Nabi bersabda, "perjual belikanlah emas dan perak semau kalian asalkan secara kontan". Dalam hadits Ibnu Umar, Rasulullah memberikan penjelasan bahwa ketentuan kontan itu fleksible selama dalam toleransi waktu yang lazim, tidak menimbulkan persoalan dan tetap dalam harga yang sama pada hari transaksi (bisi'ri yaumiha).[6]

C.                                                                                                       Pendapat Masing-Masing Madzhab
Telah kita ketahui bahwa pedagangan valuta asing memang diperbolehkan didalam Islam, namun meskipun demikian tetap saja masing-masing ulama (madzhab) memiliki pandangan yang berbeda mengenai hal tersebut.
Dalam madzhab Maliki diperselisihkan tentang penjualan yang dilakukan bersama-sama jual beli mata uang (sharp). Imam Maliki berpendapat bahwa perbuatan itu tidak boleh, kecuali jika salah satunya lebih banyak dan yang lain mengikuti pihak yang itu, baik jual beli mata uang itu dalam satu dinar/ beberapa dinar.
Pendapat lain mengatakan bahwa jika jual beli mata uang itu dalam satu dinar, maka jual beli tersebut boleh,  bagaimanapun terjadinya. Sedang apabila dalam jumlah yang lebih banyak, maka salah satunya diperhitungkan mengikuti kebolehan yang.[7]
Kemudian disebutkan dalam suatu hadits yang berbunyi:  Jangan engkau menjual sesuatu yang tidak ada padamu,” sabda Nabi Muhammad SAW, dalam sebuah hadits riwayat Abu Hurairah.
Oleh sementara fuqaha (ahli fiqih Islam), hadits tersebut ditafsirkan secara saklek. Pokoknya, setiap praktik jual beli yang tidak ada barangnya pada waktu akad, haram. Penafsiran secara demikian itu, tak pelak lagi, membuat fiqih Islam sulit untuk memenuhi tuntutan jaman yang terus berkembang dengan perubahan-perubahannya.
Menurut ulama Hanafi dan mazham Dzahiri, boleh jual beli barang yang ada manfaatnya, termasuk benda najis, seperti kotoran hewan untuk rabuk tanaman dan minyak yang kena najis untuk penerangan. Pendapat Hanafi dan Dzahiri ini didasarkan kepada hadits Nabi, bahwa nabi menemukan kambing kepunyaan maimunah mati tergeletak, lalu nabi bersabda, “Mengapa tidak kamu ambil kulitnya, kemudian kamu samak dan memanfaatkannya?” Mereka menjawab, bahwasannya kambing telah menjadi bangkai.

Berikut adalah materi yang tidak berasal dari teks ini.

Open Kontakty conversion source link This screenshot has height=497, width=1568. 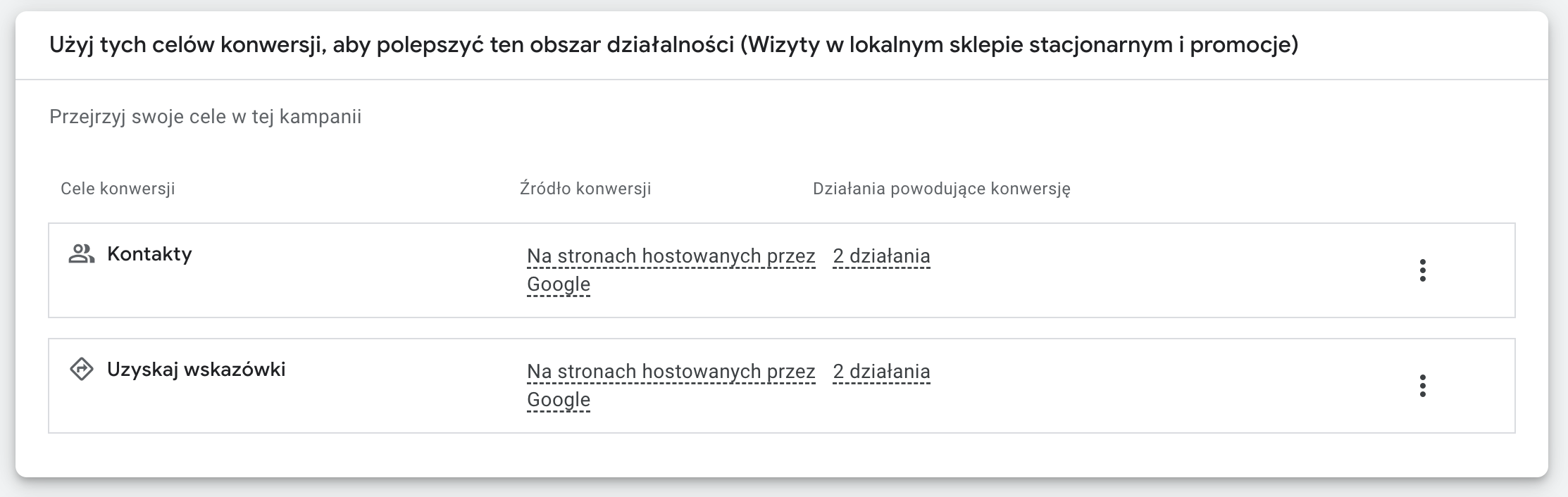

Maka nabi bersabda, “Bahwasannya yang dilarang itu memakannya.” Maka dapat disimpulkan, bahwa memanfaatkan benda najis selain untuk makanan itu boleh menurut islam[8].
Ibn al-Qayyim. Ulama bermazhab Hambali ini berpendapat, bahwa tidak benar jual-beli barang yang tidak ada dilarang. Baik dalam Al Qur’an,sunnah maupun fatwa para sahabat, larangan itu tidak  ada.
Ulama Syafi’iyah dan Hanabilah mendefinisikannya dengan: “Akad atas komoditas jual beli yang diberi sifat terjamin yang ditangguhkan (berjangka) dengan harga jual yang ditetapkan di dalam bursa akad”.[9]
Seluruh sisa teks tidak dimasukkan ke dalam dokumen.